** START Supplied material **

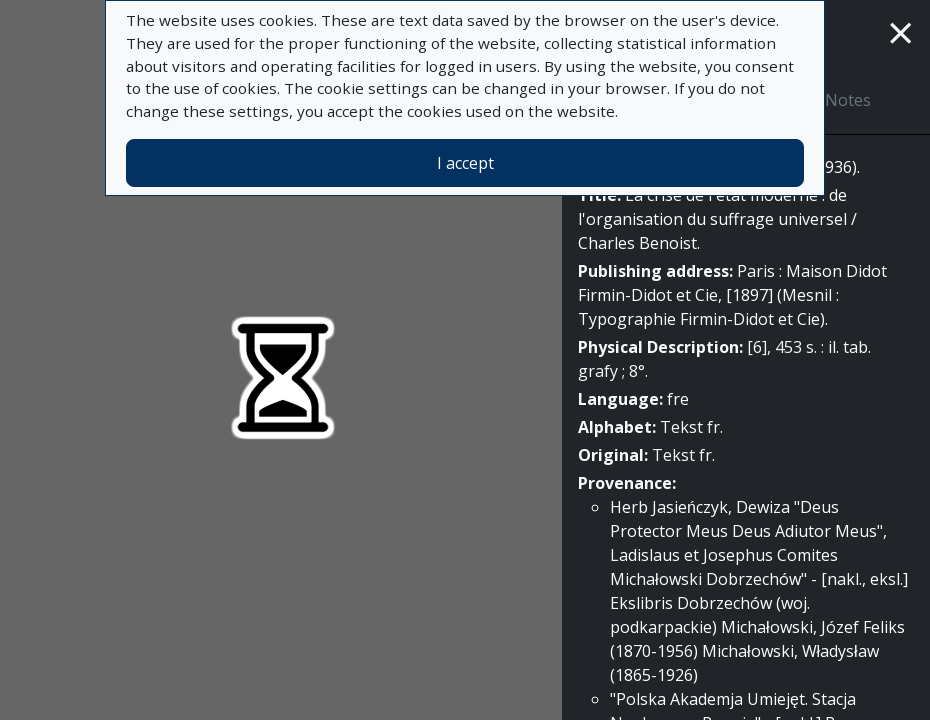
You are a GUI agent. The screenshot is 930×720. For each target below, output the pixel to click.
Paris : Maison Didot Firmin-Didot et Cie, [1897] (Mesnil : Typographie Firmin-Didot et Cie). (732, 295)
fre (678, 399)
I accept (465, 163)
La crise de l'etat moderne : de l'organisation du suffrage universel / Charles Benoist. (717, 219)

** END Supplied material **

▶ Exercise
Find every line in the material above that contains the string "crise", matching case exactly, and copy each of those lines.

▶ Written response
La crise de l'etat moderne : de l'organisation du suffrage universel / Charles Benoist. (717, 219)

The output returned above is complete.